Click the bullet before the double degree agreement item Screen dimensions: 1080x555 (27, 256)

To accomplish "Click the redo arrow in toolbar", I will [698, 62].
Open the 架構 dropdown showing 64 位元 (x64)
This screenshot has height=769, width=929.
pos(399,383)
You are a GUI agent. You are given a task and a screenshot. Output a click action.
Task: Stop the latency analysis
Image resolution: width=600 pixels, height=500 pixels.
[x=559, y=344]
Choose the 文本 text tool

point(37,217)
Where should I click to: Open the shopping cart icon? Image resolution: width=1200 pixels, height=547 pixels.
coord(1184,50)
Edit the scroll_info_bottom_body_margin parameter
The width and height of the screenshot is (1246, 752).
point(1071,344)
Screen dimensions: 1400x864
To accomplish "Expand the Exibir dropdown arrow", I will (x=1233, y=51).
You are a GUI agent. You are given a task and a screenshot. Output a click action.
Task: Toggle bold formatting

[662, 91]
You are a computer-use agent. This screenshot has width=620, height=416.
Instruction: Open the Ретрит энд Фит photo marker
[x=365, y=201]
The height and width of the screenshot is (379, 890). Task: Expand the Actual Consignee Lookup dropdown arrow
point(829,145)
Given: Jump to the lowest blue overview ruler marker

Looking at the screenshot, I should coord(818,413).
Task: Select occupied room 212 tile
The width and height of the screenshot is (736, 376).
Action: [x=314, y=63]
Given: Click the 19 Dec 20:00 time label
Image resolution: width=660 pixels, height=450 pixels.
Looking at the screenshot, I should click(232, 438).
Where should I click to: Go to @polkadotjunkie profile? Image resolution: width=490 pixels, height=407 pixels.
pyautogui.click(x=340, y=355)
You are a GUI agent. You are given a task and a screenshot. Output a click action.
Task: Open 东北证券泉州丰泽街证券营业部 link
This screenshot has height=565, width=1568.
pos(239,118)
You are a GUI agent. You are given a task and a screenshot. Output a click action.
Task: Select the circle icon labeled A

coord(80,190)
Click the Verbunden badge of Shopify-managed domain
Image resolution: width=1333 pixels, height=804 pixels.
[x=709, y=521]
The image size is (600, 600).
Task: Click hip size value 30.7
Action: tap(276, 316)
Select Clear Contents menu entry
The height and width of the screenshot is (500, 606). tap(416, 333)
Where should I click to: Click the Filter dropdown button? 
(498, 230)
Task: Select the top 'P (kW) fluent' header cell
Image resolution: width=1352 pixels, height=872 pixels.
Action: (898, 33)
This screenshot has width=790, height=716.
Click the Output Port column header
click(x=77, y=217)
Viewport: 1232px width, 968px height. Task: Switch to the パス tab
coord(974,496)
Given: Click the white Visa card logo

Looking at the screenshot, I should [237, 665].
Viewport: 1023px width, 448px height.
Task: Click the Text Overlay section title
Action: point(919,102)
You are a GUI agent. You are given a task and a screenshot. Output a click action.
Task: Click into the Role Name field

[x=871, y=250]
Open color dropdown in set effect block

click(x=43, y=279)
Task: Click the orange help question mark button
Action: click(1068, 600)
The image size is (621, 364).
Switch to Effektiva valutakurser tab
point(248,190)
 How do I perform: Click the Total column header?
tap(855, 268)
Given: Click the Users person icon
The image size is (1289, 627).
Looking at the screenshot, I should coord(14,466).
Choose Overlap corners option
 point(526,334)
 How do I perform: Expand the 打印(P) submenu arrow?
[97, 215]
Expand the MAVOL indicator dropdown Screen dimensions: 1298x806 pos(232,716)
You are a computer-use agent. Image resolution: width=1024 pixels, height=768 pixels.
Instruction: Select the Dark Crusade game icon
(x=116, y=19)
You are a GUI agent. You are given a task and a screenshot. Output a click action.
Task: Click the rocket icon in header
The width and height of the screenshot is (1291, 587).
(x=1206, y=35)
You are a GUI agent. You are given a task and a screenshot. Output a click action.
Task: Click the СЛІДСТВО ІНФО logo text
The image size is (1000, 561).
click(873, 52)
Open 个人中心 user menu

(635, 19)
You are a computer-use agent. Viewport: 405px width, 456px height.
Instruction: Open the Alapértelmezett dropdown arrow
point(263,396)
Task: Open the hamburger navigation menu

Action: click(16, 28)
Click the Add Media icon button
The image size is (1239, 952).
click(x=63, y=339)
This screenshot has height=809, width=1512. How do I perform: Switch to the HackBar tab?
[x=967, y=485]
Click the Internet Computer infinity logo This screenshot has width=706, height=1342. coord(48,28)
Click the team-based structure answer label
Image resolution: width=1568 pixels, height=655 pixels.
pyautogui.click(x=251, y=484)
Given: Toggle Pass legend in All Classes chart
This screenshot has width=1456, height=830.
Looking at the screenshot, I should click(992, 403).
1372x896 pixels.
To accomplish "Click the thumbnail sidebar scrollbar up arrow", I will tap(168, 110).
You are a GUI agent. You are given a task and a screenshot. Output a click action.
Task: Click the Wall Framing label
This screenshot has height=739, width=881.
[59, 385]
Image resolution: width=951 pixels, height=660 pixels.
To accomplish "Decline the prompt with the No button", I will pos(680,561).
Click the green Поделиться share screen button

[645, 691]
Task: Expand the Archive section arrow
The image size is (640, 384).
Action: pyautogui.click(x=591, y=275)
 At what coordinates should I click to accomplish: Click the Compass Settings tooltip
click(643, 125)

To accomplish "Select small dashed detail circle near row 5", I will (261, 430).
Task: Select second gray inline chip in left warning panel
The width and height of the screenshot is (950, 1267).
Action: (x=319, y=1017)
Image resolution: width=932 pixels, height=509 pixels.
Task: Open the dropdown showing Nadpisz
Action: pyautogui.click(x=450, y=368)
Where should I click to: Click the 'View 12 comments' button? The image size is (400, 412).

• **Task to carry out**: Your reply must contain the line with "This screenshot has height=809, width=1512." and each later line of the material, word for word, and nothing else.

• **Response**:
This screenshot has height=809, width=1512. How do I perform: Switch to the HackBar tab?
[x=967, y=485]
Click the Internet Computer infinity logo This screenshot has width=706, height=1342. coord(48,28)
Click the team-based structure answer label
Image resolution: width=1568 pixels, height=655 pixels.
pyautogui.click(x=251, y=484)
Given: Toggle Pass legend in All Classes chart
This screenshot has width=1456, height=830.
Looking at the screenshot, I should click(992, 403).
1372x896 pixels.
To accomplish "Click the thumbnail sidebar scrollbar up arrow", I will tap(168, 110).
You are a GUI agent. You are given a task and a screenshot. Output a click action.
Task: Click the Wall Framing label
This screenshot has height=739, width=881.
[59, 385]
Image resolution: width=951 pixels, height=660 pixels.
To accomplish "Decline the prompt with the No button", I will pos(680,561).
Click the green Поделиться share screen button

[645, 691]
Task: Expand the Archive section arrow
The image size is (640, 384).
Action: pyautogui.click(x=591, y=275)
 At what coordinates should I click to accomplish: Click the Compass Settings tooltip
click(643, 125)

To accomplish "Select small dashed detail circle near row 5", I will (261, 430).
Task: Select second gray inline chip in left warning panel
The width and height of the screenshot is (950, 1267).
Action: (x=319, y=1017)
Image resolution: width=932 pixels, height=509 pixels.
Task: Open the dropdown showing Nadpisz
Action: pyautogui.click(x=450, y=368)
Where should I click to: Click the 'View 12 comments' button? The image size is (400, 412).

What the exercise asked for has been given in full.